*** Supplied information ***

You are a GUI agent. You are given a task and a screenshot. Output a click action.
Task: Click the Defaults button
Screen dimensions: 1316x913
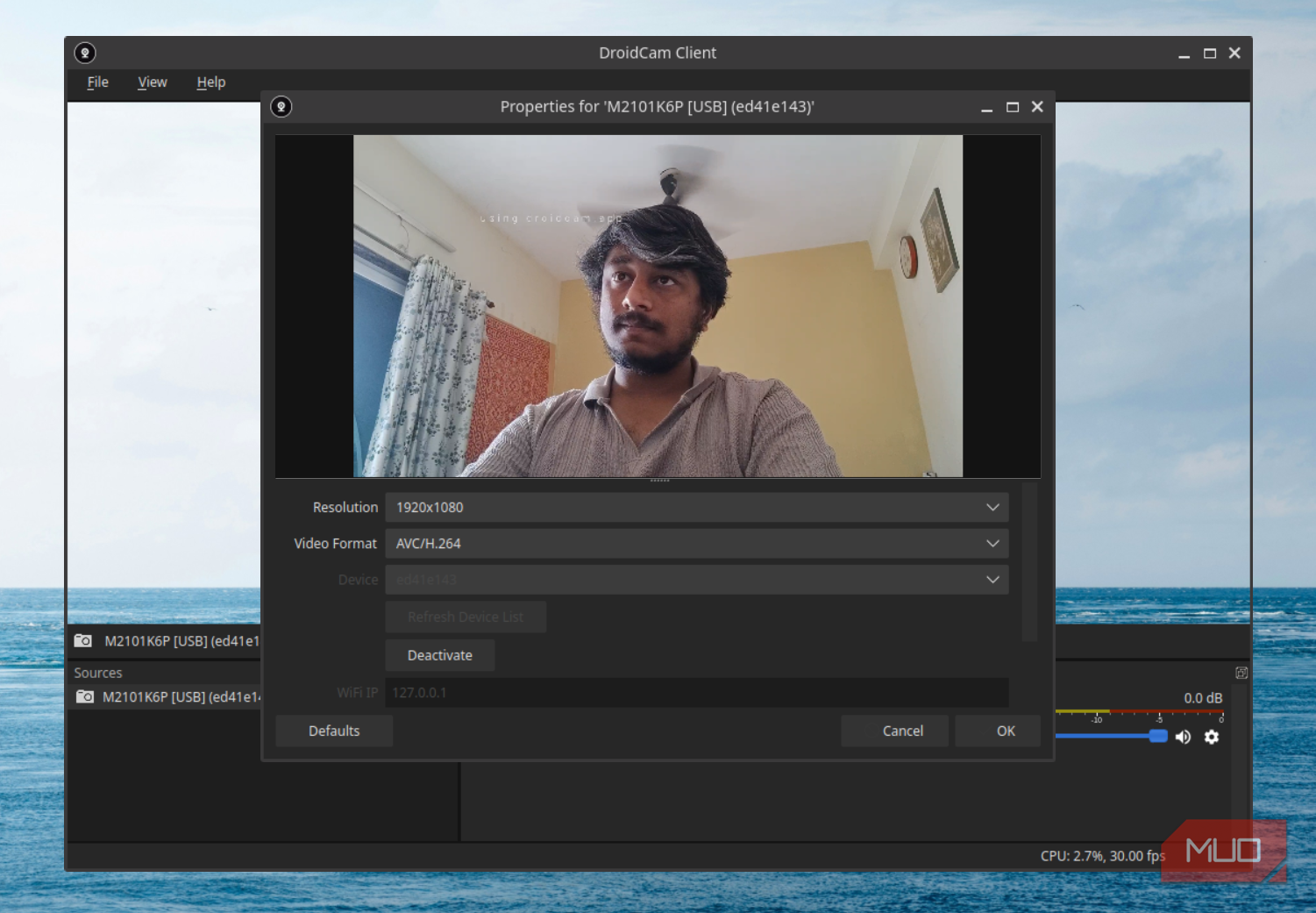point(334,731)
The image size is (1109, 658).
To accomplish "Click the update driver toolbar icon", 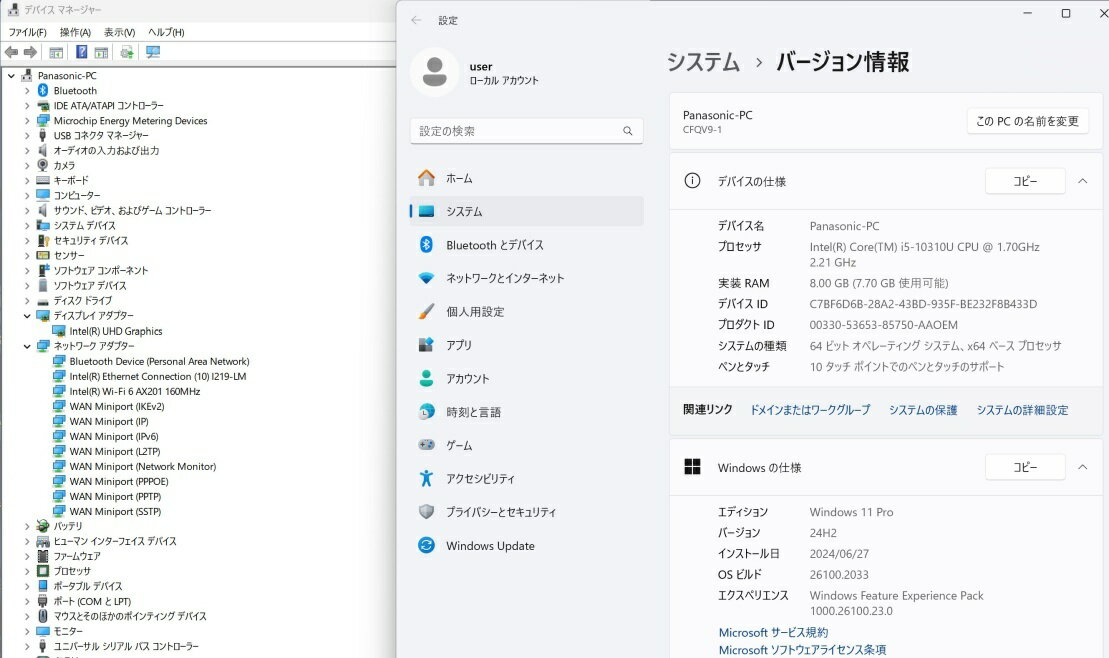I will [127, 52].
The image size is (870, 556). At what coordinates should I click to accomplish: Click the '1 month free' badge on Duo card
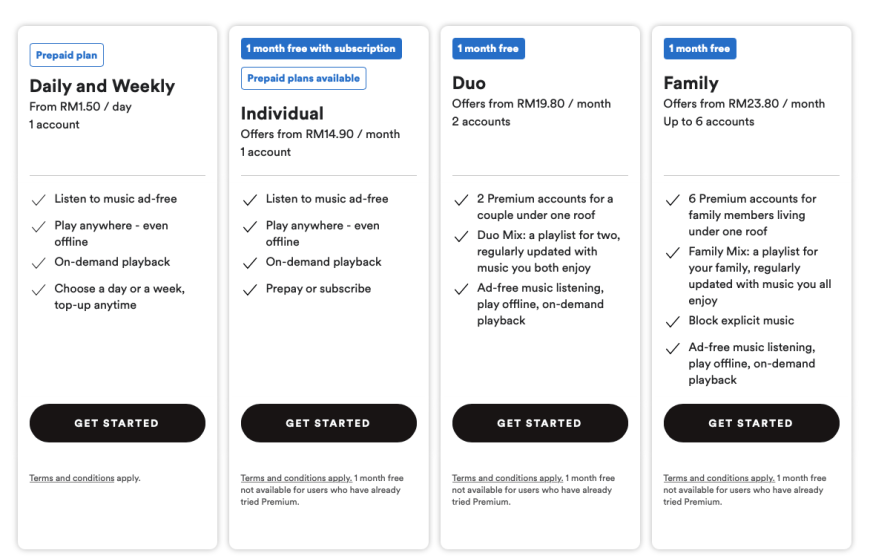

*** End of Supplied information ***

Wherever the string "image" appears in a line above, copy that line.

The image size is (1109, 658).
The image size is (870, 556). At what coordinates should I click to accomplish: Click the '1 month free' badge on Duo card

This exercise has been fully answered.